Tanto chiarito, il Collegio rileva che anche l’accertamento dell’effettivo inverarsi della decadenza del vincolo conformativo di cui si discute non potrebbe condurre, da solo, alla declaratoria di illegittimità del diniego di sanatoria e dell’ordine demolitorio, dovendosi comunque verificare se le opere abusive di cui trattasi rientrino o meno nell’indice di edificabilità della “zona bianca” che ne è conseguita, pure opposto dal diniego gravato.

E alla questione, su cui si incentra il secondo e ultimo motivo di appello, va data risposta negativa.

Gli appellanti sostengono di poter raggiungere l’indice di fabbricabilità previsto per le “zone bianche” [0,03 mc/mq, in analogia a quello delle zone agrarie: art. 4, ultimo comma, l. 10/1977; ora, art. 9, comma 1, lett. b), d.P.R. 380/2001], avvalendosi di un trasferimento di volume rinveniente da una zona territoriale omogenea (agricola), ai sensi dell’art. 5, punto 1, lett. c) del d.-l. 70/2011, che ha tipizzato il relativo istituto, poi richiamato e regolato dalla l.r. Sicilia 16/2016 e in particolare dall’art. 22, che stabilisce che “Ai fini della cessione dei diritti edificatori, di cubatura e di trasferimento di volumetrie, si applica quanto previsto dall’articolo 5 del decreto legge 13 maggio 2011, n. 70 convertito con modificazioni dall’articolo 1 della legge 12 luglio 2011, n. 106, per la delocalizzazione delle volumetrie in aree e zone diverse ma comunque compatibili per destinazione urbanistica e tipologia edilizia”.

Si tratta della c.d. “cessione di cubatura” (su cui, da ultimo, C.G.A., Sez. giur., 20 settembre 2023, n. 903; Cons. Stato, IV, 31 maggio 2022, n. 4417), istituto che costituisce il frutto di una elaborazione della giurisprudenza, in specie amministrativa, che, dopo l’introduzione dei limiti inderogabili di densità edilizia (art. 17, l. 6 agosto 1967, n. 765, che ha aggiunto l’art. 41-quinquies alla legge urbanistica 17 agosto 1942, n. 1150), e degli standard edilizi di cui al d.m. Lavori pubblici 2 aprile 1968, n. 1444, pur in mancanza di una espressa disposizione, ha riconosciuto che i diritti edificatori posseduti da un terreno, quali utilità separata, potessero essere alienati o ceduti autonomamente dall’alienazione o cessione del terreno (Cons.
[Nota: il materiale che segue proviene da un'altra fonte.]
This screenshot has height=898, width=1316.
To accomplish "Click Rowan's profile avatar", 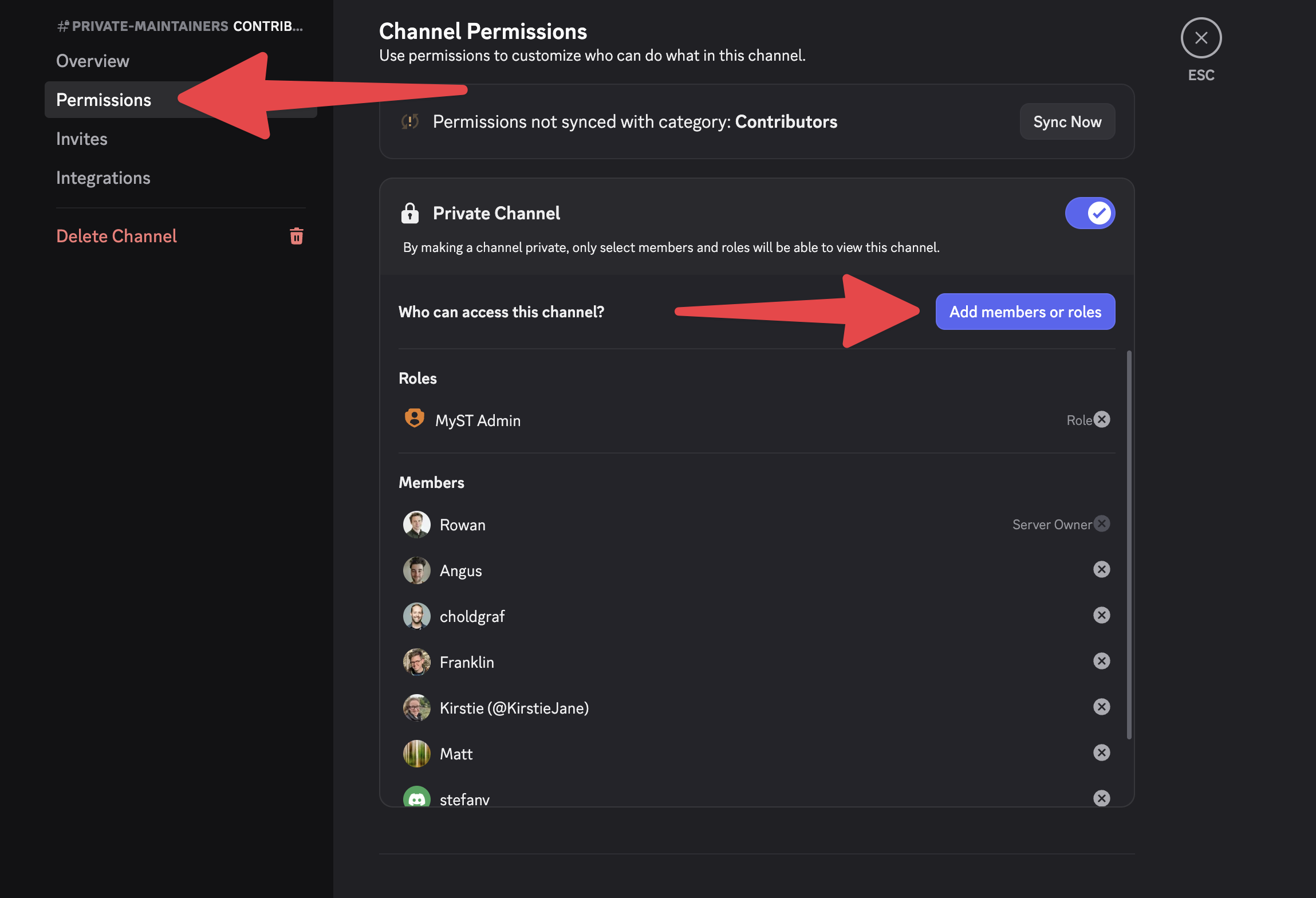I will (x=416, y=525).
Stato, V, 28 giugno 1971, n. 632; 23 febbraio 1973, n. 178; 19 marzo 1991, n. 291; 26 novembre 1994, n. 1382; 1° aprile 1998, n. 400; 28 giugno 2000, n. 3637; Cass. civ., II, 29 giugno 1971, n. 4245).

Il presupposto logico del c.d. “asservimento” del fondo, c.d. “di decollo”, che si priva della propria capacità edificatoria in favore del fondo, c.d. “di atterraggio”, che la riceve, consiste nell’interesse della pubblica amministrazione affinché sia osservato il rapporto tra superficie edificabile e volumi realizzabili nell’area interessata ma, al tempo stesso, nella sostanziale indifferenza alla materiale collocazione di fabbricati, fermi restando evidentemente i limiti di cubatura realizzabile in un determinato ambito territoriale fissati dal piano, oltre al rispetto delle distanze e delle eventuali prescrizioni sulla superficie minima dei lotti (Cons. Stato, V, 22 ottobre 2007, n. 5496; IV, 4 maggio 2006, n. 2488; V, 3 marzo 2003, n. 1172; 11 aprile 1991, n. 530; IV, 19 dicembre 1987, n. 795).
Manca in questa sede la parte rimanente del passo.